We have investigated the possibility that the Th1/Th2 balance in vivo may be modulated by adoptive transfer of Th1 or Th2 cells induced in vitro. Th1 cells were induced from I-A d-binding OVA323–339-specific T-cell receptor-transgenic (TCR-Tg) mouse spleen cells by culturing with OVA323–339 peptide and antigen presenting cells (APC) in the presence of IL-2, IL-12 and anti-IL-4 mAb. Th2 cells were induced from TCR-Tg mouse spleen cells by culturing with IL-2, IL-4 and anti-IL-12 mAb in addition to OVA323–339 plus APC. Immunomodulating activities of both Th1 and Th2 cells were determined by their effect on delayed type hypersensitivity (DTH) responses or cytokine production. No significant DTH responses (footpad swelling) were observed in untreated BALB/c mice following a single injection of OVA323–339-pulsed syngeneic spleen cells. However, adoptive transfer of Th1 cells into BALB/c mice induced strong dose dependent DTH responses in response to I-A d-bound OVA323–339 but not unrelated peptide.

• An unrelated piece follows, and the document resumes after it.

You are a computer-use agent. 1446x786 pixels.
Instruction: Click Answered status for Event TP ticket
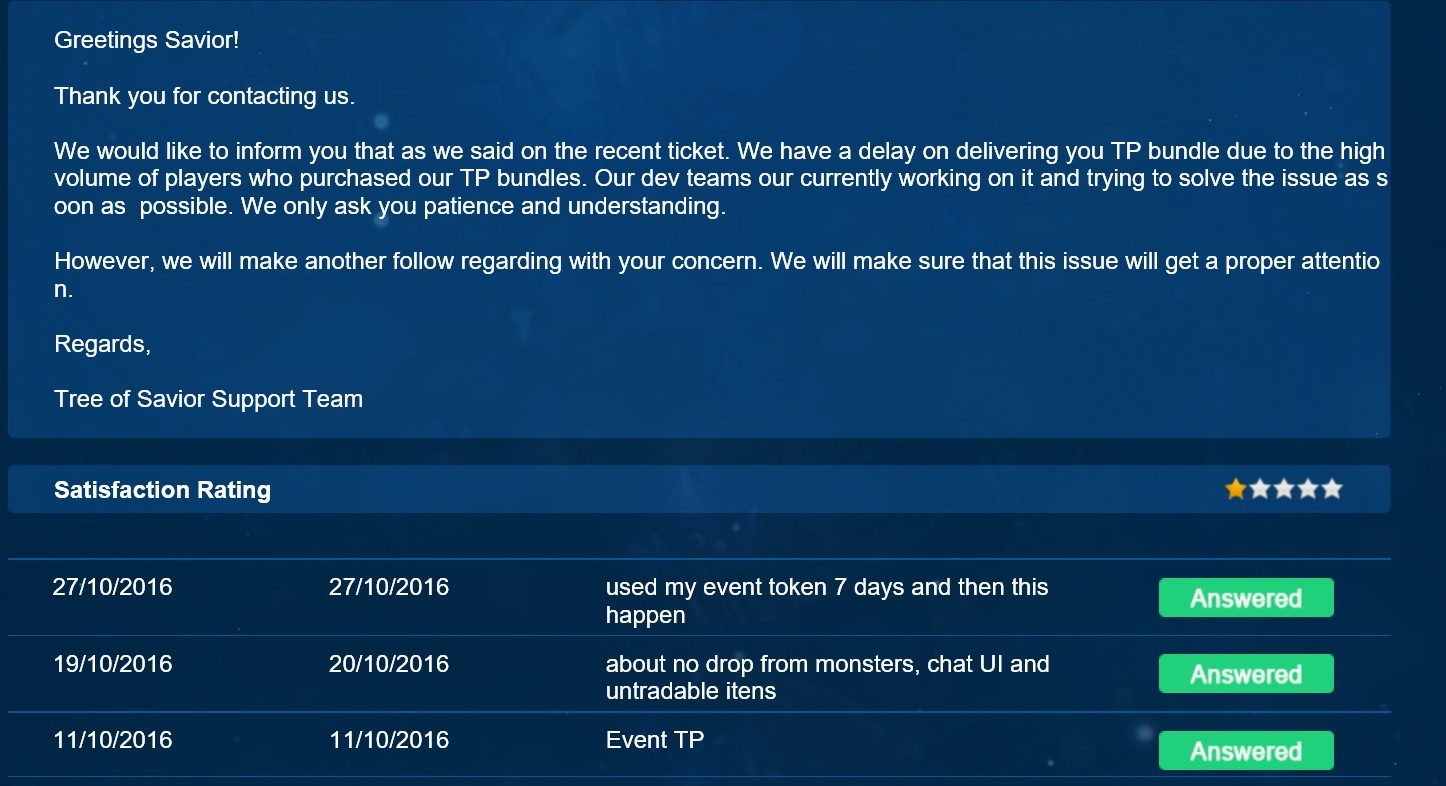[x=1246, y=751]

In contrast, only slight DTH responses were detected in BALB/c mice transferred with Th2 cells. In parallel with the DTH responses, increased levels of serum IFN- γ were demonstrated in mice adoptively transferred with Th1, while no significant increase was observed in Th2-transferred mice. In vitro analysis also demonstrated that both spleen cells and popliteal lymph node cells prepared from Th1-transferred mice showed Th1-type cytokine production, while cells obtained from Th2-transferred mice revealed Th2-dominant cytokine production. Such immune deviation induced by antigen-specific Th1 cells was demonstrated up to three months after cell transfer. Therefore, it may be possible to manipulate the Th1/Th2 balance in vivo by adoptive transfer of antigen-specific Th1 or Th2 cells.